Posted on • Originally published at ville.dev

Brand Tagging with VLMs

TL;DR

Build a two-stage logo pipeline:

  1. Retrieval - generate image embeddings for small crops and match against a logo dictionary with FAISS cosine search. Use SigLIP-2 (NaFlex) so logos are not distorted and small marks still pop.
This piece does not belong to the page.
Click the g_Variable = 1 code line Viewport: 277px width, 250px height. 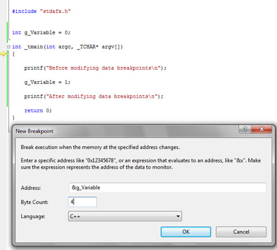pyautogui.click(x=47, y=82)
  2. Verification - for top matches, ask LLaVA-OneVision-1.5 a strict JSON question ("Is this the X logo?") and accept only high-confidence "yes". It's a good model sir.

A bit longer post this time around.

Intro

Brand tagging in real-world video is hard: logos are tiny, partly occluded, moving, and often appear on textured backgrounds. A practical approach is a two-stage pipeline:

  • First retrieve likely logo crops with a fast contrastive image encoder.
  • Then verify each candidate with a vision-language model (VLM) that can read text and reason about shapes and context. Each candidate is a (frame, bbox, brand, retrieval_score) record that we pass to the VLM.

This tutorial combines a modern image-text encoder (SigLIP-2, NaFlex variant) for high-recall retrieval with a VLM from the LLaVA family for precise, structured yes/no verification.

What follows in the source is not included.